37th Mayor of Coeur d'Alene
- Incumbent
- Assumed office January 6th, 2026
- Preceded by: Woody McEvers

Member of the Coeur d'Alene City Council for Seat 3
- In office January 2nd, 2012 – January 20th, 2026
- Preceded by: A. J. Hassell III
- Succeeded by: Dan Sheckler

Personal details
- Born: 1960 (age 65–66) San Diego, California, U.S.
- Party: Republican
- Other political affiliations: Libertarian
- Alma mater: University of California, San Diego (BA)
- Occupation: Computer book author; politician;
- Website: wambooli.com

= Dan Gookin =

American politician and author (born 1960)

Dan Gookin (born 1960) is an American politician and author who is the mayor of Coeur d'Alene, Idaho. He has served as a member on the Coeur d’Alene City Council. He is best known for writing the first For Dummies books including DOS For Dummies and PCs For Dummies, which established the humorous and accessible style of the long-running For Dummies series.

== Background ==
Gookin earned a Bachelor of Arts degree in communications and visual arts from the University of California, San Diego. He has written over 150 computer books. His website provides computer help sections and a blog which is updated several times a week. From 1987 to 1989, he served as editor of ComputorEdge Magazine, a computer periodical in San Diego.

Gookin lives in Coeur d'Alene where he has been active in the local arts community, serving as the artistic director of the Lake City Playhouse. He first ran unsuccessfully for the Idaho Senate in 2004 as a Libertarian. Later, in November 2011, he was elected to a seat on the Coeur d'Alene City Council, defeating former Democratic state representative George Saylor.

Stored records =>
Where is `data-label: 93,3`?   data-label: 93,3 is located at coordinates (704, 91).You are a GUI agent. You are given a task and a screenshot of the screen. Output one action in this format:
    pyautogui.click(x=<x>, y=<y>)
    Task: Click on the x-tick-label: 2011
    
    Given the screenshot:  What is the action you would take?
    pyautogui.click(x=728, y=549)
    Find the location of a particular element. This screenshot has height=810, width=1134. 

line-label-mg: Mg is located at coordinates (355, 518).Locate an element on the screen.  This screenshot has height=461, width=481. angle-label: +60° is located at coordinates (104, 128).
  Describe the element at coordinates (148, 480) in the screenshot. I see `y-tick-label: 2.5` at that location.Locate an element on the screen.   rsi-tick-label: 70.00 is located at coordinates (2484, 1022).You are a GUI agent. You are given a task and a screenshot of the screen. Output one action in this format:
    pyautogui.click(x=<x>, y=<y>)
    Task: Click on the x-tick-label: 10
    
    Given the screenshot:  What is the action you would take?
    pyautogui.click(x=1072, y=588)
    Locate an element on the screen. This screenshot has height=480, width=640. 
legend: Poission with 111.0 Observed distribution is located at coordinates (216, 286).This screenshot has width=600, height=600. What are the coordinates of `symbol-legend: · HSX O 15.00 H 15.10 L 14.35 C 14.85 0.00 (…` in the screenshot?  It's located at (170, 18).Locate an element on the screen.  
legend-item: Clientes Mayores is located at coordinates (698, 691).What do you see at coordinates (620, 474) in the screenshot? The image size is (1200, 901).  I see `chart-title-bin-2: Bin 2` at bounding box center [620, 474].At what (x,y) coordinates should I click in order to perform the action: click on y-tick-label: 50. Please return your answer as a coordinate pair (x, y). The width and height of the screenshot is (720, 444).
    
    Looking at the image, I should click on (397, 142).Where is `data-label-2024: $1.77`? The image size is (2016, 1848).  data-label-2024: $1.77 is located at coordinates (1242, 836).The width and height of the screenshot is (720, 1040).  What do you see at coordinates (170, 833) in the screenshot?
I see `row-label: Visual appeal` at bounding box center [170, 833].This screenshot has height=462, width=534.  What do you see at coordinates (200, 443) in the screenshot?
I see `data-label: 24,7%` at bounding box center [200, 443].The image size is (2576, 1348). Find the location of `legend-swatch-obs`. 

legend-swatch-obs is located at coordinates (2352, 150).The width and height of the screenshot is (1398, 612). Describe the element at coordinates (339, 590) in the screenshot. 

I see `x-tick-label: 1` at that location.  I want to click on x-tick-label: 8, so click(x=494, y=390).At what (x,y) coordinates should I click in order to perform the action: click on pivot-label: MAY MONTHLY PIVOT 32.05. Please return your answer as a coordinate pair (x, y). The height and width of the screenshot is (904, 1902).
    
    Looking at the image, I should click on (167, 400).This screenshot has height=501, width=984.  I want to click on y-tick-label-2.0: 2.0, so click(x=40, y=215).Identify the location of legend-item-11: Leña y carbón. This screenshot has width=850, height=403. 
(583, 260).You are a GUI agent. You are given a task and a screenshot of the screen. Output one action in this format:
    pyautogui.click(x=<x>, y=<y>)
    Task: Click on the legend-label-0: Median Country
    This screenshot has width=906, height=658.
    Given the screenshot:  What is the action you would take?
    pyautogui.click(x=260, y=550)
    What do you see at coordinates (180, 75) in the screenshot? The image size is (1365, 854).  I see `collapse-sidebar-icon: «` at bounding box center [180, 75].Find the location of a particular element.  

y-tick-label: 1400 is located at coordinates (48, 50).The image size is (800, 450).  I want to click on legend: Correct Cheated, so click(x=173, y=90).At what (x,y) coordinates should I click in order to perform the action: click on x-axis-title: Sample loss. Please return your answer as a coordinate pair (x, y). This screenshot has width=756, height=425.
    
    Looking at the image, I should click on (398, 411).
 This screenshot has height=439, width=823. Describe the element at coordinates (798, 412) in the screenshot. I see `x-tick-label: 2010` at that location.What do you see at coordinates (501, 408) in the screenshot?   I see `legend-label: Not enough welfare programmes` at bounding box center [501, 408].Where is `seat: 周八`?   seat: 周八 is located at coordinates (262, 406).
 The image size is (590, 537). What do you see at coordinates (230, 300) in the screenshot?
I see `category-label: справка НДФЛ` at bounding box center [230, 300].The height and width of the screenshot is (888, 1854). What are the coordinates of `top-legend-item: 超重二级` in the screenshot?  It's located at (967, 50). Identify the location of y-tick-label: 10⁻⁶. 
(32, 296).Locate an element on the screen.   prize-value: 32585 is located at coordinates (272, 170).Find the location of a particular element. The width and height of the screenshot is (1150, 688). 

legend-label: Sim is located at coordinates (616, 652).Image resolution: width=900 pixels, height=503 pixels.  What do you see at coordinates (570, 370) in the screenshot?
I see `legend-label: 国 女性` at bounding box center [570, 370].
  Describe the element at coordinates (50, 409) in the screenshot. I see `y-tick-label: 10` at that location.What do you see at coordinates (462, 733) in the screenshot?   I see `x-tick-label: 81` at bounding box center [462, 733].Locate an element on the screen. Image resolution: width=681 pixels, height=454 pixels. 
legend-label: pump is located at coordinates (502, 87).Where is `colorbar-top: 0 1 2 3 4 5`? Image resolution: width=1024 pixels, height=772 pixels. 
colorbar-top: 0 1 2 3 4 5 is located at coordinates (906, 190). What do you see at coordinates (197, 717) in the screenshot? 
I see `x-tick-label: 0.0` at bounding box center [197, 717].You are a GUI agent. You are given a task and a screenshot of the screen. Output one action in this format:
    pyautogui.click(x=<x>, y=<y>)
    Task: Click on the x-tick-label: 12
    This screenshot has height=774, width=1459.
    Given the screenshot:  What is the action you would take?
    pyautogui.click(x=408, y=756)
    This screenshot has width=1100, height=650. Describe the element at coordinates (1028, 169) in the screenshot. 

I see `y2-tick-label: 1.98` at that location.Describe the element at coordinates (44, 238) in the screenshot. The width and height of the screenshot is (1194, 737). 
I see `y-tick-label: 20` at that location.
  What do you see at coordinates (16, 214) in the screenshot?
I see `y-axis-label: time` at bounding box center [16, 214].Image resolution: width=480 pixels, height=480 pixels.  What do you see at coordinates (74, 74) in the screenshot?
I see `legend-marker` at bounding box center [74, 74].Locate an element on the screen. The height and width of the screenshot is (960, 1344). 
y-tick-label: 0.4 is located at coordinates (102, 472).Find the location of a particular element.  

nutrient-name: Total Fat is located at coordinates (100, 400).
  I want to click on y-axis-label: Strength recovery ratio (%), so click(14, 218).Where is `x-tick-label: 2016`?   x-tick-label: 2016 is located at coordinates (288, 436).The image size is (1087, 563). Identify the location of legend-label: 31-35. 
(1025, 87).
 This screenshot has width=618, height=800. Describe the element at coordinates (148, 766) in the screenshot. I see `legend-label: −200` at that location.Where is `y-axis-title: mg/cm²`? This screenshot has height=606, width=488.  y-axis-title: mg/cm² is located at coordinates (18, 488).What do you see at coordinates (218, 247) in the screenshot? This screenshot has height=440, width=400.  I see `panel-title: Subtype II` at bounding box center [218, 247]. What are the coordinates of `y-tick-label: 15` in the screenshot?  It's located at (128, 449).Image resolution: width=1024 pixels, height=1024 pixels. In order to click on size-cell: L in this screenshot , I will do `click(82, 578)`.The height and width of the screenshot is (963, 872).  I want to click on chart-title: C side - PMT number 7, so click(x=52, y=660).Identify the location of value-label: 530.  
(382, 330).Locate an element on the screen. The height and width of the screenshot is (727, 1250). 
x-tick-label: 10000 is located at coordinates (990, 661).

Work instructions =>
Please answer these questions from the text about Dan Gookin:
(a) Who preceded him as mayor of Coeur d'Alene?
(b) During which years did he serve as editor of ComputorEdge Magazine?
(c) What office did he first run for in 2004?
These records were drawn from a separate source.

Written response =>
(a) Woody McEvers
(b) 1987 to 1989
(c) The Idaho Senate